Hey Guys ____ I just purchased a 7 ½ in. Ruger SBH(44 mag) at a gun show at a good price, and I'm thinking of altering it . I always wanted a compact packing gun when I'm in the woods (here in the Pacific Northwest) we do have blk bears ,and I don't treat them lightly .So, my thoughts are to cut the barrel down to 4 in. put a Bird head grip (steel) and a steel ejector rod. It would be approximately the same size as a factory Ruger 45 Bird Head(size wise).I picked the 44 due to availability of components(don't hand load as of yet). When I start to hand load I plan on using a load approximately, say 250-300 grain of hard cast at apx.950-1100 fps.___So what do you guys think, anybody have any experience shooting such a load out of this kind of setup (barrel wise etc.or close to it).What do you think of the recoil compared to the 4 5/8th in. barrel, in the SBH Ruger . Anyway your responses are greatly appreciated._____ THANKS BAYRUNNER


----------



## growlernc (Feb 14, 2005)

Great gun. I have a Bisley in 45LC and shoot 325gr lead at 1200ft/sec., it's stiff on the bench but not bad offhand, you should be fine. Look at AA#9 for powder, I like it better than H110 or WW231. I'd lean more to double actions for trail duty if you've the option, little quicker to put into action. Either way watch how you holster it (use a loop) so the hammer isn't in a position to get cocked by incidental contact.

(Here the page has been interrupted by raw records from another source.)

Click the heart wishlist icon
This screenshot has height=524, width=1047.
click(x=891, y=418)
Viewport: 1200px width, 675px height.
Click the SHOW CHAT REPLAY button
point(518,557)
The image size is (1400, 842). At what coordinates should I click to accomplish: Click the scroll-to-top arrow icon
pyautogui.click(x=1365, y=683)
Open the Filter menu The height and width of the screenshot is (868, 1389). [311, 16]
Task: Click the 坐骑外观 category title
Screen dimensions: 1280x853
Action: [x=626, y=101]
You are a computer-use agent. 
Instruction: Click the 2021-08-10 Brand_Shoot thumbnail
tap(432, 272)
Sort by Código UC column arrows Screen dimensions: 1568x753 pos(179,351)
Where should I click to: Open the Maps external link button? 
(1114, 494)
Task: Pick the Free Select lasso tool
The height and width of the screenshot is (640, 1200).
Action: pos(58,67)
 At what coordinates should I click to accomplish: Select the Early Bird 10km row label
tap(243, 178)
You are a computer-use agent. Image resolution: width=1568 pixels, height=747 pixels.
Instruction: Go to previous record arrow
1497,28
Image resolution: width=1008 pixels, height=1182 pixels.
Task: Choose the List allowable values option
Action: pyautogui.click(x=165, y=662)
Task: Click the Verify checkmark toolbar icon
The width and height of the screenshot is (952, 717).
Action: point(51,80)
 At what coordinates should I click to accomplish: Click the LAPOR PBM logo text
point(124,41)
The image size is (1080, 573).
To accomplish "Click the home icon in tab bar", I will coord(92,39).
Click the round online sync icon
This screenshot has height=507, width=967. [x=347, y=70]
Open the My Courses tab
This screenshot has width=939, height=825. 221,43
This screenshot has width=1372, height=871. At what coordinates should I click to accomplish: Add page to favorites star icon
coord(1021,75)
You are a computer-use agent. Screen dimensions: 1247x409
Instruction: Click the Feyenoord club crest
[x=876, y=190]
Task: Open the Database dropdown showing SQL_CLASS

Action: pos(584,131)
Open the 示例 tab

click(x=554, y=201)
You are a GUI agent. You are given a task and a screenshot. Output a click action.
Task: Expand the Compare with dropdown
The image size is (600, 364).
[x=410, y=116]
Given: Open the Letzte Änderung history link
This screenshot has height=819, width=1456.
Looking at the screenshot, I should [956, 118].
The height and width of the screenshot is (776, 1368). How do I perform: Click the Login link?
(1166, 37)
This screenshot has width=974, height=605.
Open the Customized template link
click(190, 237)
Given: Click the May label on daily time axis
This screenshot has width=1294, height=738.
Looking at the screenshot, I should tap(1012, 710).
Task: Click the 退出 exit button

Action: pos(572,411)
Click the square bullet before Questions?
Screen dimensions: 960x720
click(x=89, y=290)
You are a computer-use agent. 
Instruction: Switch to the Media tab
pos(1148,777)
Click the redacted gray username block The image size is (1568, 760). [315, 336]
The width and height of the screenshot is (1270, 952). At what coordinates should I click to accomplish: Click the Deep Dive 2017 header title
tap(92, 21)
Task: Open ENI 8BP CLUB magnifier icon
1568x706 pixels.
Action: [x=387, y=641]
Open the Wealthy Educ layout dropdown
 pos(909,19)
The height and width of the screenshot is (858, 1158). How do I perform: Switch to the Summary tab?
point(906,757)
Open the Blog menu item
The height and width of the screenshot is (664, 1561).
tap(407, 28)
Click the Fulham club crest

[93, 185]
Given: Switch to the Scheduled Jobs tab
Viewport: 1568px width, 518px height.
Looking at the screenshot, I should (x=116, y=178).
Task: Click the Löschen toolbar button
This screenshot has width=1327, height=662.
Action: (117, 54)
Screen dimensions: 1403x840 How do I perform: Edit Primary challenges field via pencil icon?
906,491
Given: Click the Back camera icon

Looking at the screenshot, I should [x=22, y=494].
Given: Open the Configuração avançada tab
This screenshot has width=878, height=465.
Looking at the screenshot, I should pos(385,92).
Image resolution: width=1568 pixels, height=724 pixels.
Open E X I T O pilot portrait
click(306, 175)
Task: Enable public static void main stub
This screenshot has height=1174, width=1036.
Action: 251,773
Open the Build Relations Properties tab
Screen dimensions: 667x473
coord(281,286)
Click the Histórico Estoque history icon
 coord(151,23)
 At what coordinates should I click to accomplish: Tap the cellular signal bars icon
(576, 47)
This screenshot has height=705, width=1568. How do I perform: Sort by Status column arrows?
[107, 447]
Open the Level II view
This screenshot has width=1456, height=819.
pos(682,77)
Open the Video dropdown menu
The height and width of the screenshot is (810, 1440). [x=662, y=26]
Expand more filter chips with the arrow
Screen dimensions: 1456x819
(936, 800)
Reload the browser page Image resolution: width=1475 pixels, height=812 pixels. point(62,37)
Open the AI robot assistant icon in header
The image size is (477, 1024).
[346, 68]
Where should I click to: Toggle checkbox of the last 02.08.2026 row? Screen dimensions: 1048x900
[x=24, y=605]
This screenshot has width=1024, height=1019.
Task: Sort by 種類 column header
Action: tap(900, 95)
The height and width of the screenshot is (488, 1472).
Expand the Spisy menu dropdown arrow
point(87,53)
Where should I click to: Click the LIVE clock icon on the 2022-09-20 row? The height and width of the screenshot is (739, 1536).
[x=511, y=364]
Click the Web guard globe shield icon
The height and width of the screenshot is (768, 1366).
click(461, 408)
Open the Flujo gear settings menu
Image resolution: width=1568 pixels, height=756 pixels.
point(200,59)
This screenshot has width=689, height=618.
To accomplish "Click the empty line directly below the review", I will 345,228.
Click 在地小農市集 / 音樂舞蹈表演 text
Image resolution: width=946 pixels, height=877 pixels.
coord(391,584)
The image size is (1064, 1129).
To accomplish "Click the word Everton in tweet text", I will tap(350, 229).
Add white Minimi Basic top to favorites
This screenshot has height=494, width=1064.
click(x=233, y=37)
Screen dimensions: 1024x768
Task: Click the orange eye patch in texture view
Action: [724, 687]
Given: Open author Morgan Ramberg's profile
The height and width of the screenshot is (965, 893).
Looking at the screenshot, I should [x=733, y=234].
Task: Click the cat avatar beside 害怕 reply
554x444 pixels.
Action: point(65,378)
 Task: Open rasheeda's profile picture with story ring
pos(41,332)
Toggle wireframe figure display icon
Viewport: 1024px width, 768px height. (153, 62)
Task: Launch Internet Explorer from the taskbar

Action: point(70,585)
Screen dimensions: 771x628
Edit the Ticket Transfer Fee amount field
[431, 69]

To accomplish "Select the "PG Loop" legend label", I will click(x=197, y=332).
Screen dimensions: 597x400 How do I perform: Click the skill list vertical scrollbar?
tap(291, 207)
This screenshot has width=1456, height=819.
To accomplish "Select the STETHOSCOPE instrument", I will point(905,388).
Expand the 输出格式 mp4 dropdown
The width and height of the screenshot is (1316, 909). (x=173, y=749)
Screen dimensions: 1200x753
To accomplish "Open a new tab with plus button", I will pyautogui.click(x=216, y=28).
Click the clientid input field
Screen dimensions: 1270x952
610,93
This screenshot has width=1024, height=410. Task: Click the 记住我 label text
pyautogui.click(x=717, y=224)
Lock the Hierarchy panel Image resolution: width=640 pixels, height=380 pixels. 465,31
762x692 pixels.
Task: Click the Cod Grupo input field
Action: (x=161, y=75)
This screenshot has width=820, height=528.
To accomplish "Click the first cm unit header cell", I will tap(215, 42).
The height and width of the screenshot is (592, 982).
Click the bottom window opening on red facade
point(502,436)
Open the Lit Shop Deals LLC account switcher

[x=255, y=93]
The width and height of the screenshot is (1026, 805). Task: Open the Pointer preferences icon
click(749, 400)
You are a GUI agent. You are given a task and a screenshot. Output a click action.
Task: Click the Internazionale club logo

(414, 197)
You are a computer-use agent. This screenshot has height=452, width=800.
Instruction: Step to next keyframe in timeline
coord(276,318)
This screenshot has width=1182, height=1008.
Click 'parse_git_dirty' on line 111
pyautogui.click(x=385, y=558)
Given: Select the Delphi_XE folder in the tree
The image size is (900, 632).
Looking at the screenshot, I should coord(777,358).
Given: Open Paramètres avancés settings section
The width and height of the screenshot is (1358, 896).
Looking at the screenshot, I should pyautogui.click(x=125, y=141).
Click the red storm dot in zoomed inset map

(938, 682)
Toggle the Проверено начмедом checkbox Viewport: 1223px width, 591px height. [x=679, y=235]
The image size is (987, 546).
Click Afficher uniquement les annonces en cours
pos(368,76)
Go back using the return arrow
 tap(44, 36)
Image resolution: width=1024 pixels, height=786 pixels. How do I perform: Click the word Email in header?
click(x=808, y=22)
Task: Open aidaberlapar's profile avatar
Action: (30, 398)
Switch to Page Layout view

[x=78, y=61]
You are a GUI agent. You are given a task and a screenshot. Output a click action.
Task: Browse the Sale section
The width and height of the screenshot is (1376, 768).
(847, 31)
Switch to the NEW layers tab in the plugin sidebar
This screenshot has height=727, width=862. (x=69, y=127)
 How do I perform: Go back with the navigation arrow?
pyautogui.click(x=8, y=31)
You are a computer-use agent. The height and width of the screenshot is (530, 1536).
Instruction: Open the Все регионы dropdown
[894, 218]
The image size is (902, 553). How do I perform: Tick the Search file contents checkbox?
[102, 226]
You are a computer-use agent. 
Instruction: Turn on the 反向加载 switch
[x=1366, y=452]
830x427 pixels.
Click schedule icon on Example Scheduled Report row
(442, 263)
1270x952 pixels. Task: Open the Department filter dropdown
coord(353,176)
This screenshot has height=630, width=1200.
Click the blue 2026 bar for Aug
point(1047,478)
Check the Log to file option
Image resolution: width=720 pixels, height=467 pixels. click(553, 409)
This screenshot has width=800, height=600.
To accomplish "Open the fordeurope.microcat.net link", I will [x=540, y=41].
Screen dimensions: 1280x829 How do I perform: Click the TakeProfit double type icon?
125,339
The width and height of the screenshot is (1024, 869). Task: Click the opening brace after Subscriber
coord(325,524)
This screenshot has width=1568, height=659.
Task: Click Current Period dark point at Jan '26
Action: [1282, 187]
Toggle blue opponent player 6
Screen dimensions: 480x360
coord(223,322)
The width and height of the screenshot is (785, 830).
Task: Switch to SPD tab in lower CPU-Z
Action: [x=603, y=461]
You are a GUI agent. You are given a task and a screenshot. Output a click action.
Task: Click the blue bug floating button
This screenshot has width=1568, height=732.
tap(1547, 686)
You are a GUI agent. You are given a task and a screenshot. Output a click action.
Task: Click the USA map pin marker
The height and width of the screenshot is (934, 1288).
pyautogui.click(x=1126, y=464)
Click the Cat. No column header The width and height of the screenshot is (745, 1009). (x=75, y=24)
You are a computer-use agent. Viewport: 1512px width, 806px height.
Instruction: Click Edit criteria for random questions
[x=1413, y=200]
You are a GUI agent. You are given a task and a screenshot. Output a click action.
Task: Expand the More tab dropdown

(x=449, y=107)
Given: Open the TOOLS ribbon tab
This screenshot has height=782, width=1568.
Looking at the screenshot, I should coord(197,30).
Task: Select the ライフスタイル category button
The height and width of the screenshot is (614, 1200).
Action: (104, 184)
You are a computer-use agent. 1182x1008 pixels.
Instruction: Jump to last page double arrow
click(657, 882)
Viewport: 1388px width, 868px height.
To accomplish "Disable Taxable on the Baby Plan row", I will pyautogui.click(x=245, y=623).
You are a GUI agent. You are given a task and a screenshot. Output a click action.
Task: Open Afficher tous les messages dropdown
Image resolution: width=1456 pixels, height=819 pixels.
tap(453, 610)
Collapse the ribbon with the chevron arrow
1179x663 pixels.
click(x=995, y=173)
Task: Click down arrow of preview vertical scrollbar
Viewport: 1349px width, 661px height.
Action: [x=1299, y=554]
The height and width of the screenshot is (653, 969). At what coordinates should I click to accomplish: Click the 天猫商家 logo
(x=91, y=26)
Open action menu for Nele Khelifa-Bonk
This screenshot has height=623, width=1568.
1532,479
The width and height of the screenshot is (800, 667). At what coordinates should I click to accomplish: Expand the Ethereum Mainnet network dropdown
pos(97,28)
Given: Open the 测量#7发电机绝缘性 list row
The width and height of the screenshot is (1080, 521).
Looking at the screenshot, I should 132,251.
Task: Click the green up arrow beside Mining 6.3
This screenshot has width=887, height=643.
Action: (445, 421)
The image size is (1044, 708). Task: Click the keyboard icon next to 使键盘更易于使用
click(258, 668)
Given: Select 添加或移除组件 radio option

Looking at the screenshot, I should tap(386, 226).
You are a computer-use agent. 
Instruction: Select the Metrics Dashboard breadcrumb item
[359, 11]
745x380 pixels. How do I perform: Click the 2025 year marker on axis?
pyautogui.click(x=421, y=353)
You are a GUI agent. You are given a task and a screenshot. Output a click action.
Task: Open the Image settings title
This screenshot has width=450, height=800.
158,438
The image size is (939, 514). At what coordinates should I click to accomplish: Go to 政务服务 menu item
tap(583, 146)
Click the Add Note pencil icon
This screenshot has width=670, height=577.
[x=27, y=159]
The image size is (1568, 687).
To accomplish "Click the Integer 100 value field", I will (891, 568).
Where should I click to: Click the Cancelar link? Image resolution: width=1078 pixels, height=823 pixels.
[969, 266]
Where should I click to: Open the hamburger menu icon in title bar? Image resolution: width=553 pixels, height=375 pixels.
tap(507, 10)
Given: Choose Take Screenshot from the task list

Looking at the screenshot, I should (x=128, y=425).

All we have here in NC is (timid) black bears. We had a woman killed by one on the TN border two years ago, but in spite of that the way the laws are writen, a .22RF is all that is legal in gamelands outside of hunting season. I usually pack a ported officers model Colt loaded with stiff handloads only because I have a good concealment holster to hide it in just in case Ranger Rick makes an appearance. It's lighter than my double actions as well.


----------



## Burly1 (Sep 20, 2003)

Bayrunner,
I believe I would shoot a bird's head, if possible, before altering your 44. In my opinion, the bird's head grip frame is more difficult to handle and does not allow for the "rocking " motion of the standard Blackhawk grip, which tends to lessen recoil. A 300 gr. hard cast bullet will give a very healthy amount of recoil in a .44. The Bisley grip frame, while not as compact as the bird's head, is a little better for carry purposes than the standard. This may be another option for you to consider. 
I own a Blackhawk and a Blackhawk Bisley, both in 7 1/2" . I have been considering having my .45 Blackhawk shortened as well. Do you have a competant smith in the area? I understand one may send it to the factory, but turnaround time could be quite long. Burl


----------